Bahasa Arab bukan hanya ilmu, tetapi identitas umat Islam. Nabi Muhammad Saw bersabda: “Barang siapa yang dikehendaki Allah kebaikan baginya, maka Allah akan memahamkannya dalam urusan agama” (HR. Bukhari-Muslim). Pemahaman agama ini tidak mungkin dicapai tanpa bahasa Arab, sebab ia adalah kunci utama.

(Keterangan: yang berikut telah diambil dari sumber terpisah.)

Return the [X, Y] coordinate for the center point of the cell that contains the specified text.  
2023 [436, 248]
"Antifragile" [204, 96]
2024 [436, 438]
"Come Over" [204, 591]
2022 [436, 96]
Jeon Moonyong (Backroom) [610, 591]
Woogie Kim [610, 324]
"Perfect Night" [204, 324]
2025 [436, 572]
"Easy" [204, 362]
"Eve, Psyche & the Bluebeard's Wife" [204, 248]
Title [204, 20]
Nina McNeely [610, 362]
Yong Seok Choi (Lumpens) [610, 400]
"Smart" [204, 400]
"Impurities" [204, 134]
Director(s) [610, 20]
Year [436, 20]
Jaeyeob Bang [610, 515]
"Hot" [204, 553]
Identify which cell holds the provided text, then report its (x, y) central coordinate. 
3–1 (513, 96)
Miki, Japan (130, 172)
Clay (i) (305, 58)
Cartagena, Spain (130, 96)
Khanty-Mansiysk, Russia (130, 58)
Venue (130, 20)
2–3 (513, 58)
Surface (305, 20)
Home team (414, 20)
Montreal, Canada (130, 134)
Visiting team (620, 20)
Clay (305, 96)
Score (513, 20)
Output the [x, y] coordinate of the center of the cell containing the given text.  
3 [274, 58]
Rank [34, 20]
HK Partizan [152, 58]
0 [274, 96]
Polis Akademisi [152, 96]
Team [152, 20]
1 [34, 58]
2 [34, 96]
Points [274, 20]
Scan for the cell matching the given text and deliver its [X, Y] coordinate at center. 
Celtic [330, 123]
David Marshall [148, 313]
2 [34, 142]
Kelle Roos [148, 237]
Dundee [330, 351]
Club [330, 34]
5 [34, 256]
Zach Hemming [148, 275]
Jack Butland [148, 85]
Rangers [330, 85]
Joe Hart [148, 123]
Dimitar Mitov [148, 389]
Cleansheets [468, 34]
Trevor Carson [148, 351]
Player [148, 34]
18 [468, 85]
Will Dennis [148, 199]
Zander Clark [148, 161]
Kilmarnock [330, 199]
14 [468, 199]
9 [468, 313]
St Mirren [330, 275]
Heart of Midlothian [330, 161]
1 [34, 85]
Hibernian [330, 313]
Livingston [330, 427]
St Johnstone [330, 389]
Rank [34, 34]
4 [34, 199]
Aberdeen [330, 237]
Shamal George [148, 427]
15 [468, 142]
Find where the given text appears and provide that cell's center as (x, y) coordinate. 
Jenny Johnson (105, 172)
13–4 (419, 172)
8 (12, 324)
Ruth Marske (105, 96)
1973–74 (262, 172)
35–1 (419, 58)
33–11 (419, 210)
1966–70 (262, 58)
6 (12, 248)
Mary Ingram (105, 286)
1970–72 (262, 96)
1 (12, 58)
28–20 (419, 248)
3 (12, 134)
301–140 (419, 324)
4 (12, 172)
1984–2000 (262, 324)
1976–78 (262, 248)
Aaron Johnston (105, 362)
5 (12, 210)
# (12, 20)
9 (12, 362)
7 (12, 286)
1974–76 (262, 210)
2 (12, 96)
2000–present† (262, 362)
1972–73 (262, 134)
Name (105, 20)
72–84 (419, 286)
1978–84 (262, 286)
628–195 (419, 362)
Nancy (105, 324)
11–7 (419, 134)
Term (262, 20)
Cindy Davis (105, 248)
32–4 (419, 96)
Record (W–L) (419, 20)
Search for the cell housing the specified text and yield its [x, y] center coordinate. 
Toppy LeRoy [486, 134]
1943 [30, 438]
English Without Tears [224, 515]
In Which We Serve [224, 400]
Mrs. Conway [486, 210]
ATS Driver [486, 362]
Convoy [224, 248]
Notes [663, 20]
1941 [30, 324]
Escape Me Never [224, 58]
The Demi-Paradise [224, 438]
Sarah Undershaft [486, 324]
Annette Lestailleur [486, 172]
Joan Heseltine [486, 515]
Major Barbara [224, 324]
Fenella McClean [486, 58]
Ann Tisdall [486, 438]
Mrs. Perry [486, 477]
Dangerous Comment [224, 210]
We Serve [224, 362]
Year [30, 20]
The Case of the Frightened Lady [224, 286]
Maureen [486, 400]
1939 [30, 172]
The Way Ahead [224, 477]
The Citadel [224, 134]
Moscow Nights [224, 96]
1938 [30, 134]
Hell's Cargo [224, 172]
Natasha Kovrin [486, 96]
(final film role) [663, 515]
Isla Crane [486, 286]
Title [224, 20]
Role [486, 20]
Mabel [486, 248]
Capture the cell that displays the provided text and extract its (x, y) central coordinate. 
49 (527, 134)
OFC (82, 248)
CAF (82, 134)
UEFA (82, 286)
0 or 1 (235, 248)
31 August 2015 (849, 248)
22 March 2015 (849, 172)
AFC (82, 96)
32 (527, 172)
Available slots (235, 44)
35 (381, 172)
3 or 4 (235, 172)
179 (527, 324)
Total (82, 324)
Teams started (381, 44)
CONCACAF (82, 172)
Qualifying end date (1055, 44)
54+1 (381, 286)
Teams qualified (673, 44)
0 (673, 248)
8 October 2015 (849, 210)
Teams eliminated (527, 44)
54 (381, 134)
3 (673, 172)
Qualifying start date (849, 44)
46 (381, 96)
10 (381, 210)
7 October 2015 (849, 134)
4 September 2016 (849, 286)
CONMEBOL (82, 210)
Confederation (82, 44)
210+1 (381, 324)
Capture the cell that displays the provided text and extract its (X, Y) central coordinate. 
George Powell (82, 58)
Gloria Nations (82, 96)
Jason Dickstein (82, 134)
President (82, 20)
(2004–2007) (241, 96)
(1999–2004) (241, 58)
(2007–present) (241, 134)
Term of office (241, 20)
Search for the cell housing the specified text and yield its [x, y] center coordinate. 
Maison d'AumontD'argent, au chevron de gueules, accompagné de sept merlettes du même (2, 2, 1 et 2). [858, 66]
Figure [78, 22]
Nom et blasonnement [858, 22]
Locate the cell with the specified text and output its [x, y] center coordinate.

Di hadapan realitas ini, kita harus bertanya: apakah kita akan menjadi generasi yang menjaga bahasa Arab, atau justru menjadi generasi yang membiarkan kunci itu berkarat? Umat Islam harus bangga menguasai bahasa Arab, karena dengannya kita menjaga warisan Nabi Saw sekaligus membuka jalan menuju pemahaman agama yang benar.
Bahasa Arab adalah bahasa abadi, bahasa wahyu yang akan kekal hingga akhir zaman. Selama Islam tegak, bahasa Arab tidak akan hilang. Tugas kita hanyalah memastikan, generasi kita tidak kehilangan kunci kebangkitan Islam itu. Wallahu Ta’ala A’lamu bis shawab.[]
Muhammad Fitrianto, S.Pd.Gr, Lc, M.A, M.Pd, C.ISP, C.LQ., Pendidik di SMAIT Ar Rahman Banjarbaru.